Hier, plusieurs situations d’urgence le même jour
Hier était la journée à la fois la meilleure et la pire de ma carrière.

En effet, le même jour, nous avons dû gérer pas une, pas deux mais trois situations d’urgence !
Rappelons que je travaille dans un petit service de soins intensifs de douze lits, où habituellement nous n’avons qu’à gérer des petits problèmes tels que des hémorragies, hypotensions, malaises mais rarement des urgences mettant en jeu le pronostic vital.
Notre travail consiste principalement à de la surveillance post opératoires de patients à risques à cause de leurs antécédents cardiaques, entre autres.
En un an et demi d’exercice dans ce service, je n’avais géré qu’une hémorragie (mon premier jour !) et des malaises vagaux au premier lever ou petites bradycardies, tachycardies, hypertensions… Car dès que l’état des patients devient trop complexe à gérer, nous les transférons en réanimation dans le CHU le plus proche.
Autant vous dire que trois situations d’urgences le même jour…c’est exceptionnel !

Heureusement, ce jour-là, j’étais bien entourée.

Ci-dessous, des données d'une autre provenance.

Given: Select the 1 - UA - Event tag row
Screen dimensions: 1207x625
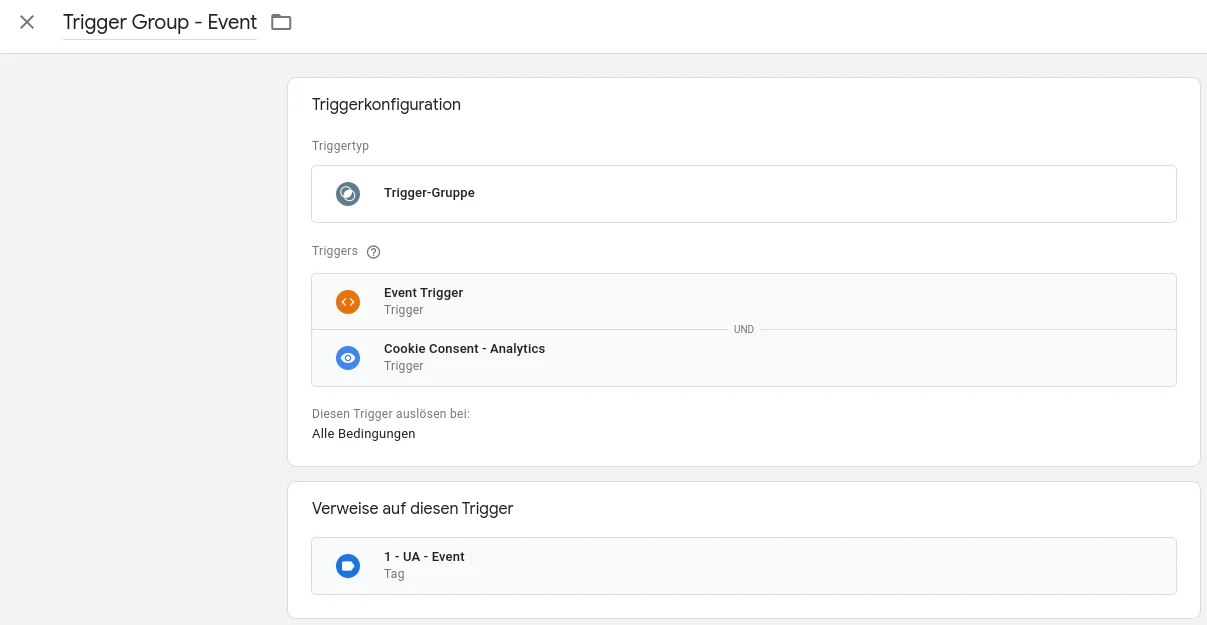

Toute la journée nous avons littéralement couru, ma collègue infirmière et moi-même, pour gérer nos 10 patients, accompagnées de nos précieuses aides-soignantes.

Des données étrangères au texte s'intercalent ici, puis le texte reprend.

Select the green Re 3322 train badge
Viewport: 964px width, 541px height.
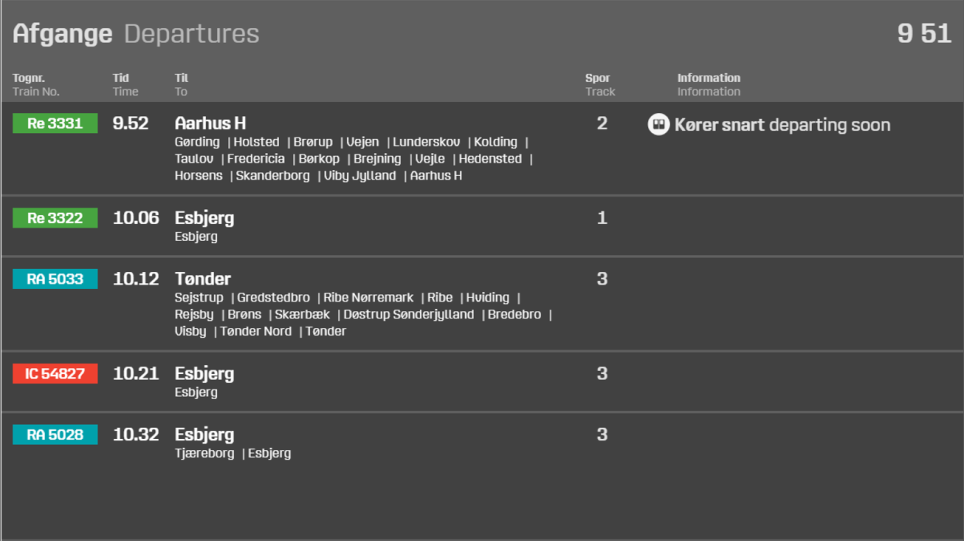(x=55, y=218)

Une de nos patientes, la plus jeune car ayant la trentaine, avait besoin de soins vraiment intensifs, c’est à dire qu’à chaque fois que j’allais dans sa chambre, peu importe les soins nécessaires, je n’en sortais pas avant une heure.
Sans compter mes quatre autres patients !
Dans ces moments là, le soutien des collègues est primordial.
Que ce soient les chirurgiens, les anesthésistes, les collègues infirmiers et aide soignants, l’entraide est…vitale !
Sans eux, la journée aurait été la pire de ma carrière, mais grâce à eux, je me suis sentie plus utile et efficace que jamais !
Les aides-soignantes ont géré les à côté : récupérer les interminables radios et commandes à la pharmacie en passant par le ménage tout en nous distribuant le matériel par la porte des chambres pendant les soins stériles, elles ont vraiment géré ! Et tout ça avec si peu de reconnaissance…
De même, l’anesthésiste, pour qui c’était le premier jour dans notre clinique, en a vu des vertes et des pas mûres toute la journée ! Il a dû jongler entre ces trois situations d’urgences, en plus des consultations préopératoires dans les autres étages, et des patients mal en point de ces autres services… et tout ça avec un calme olympien !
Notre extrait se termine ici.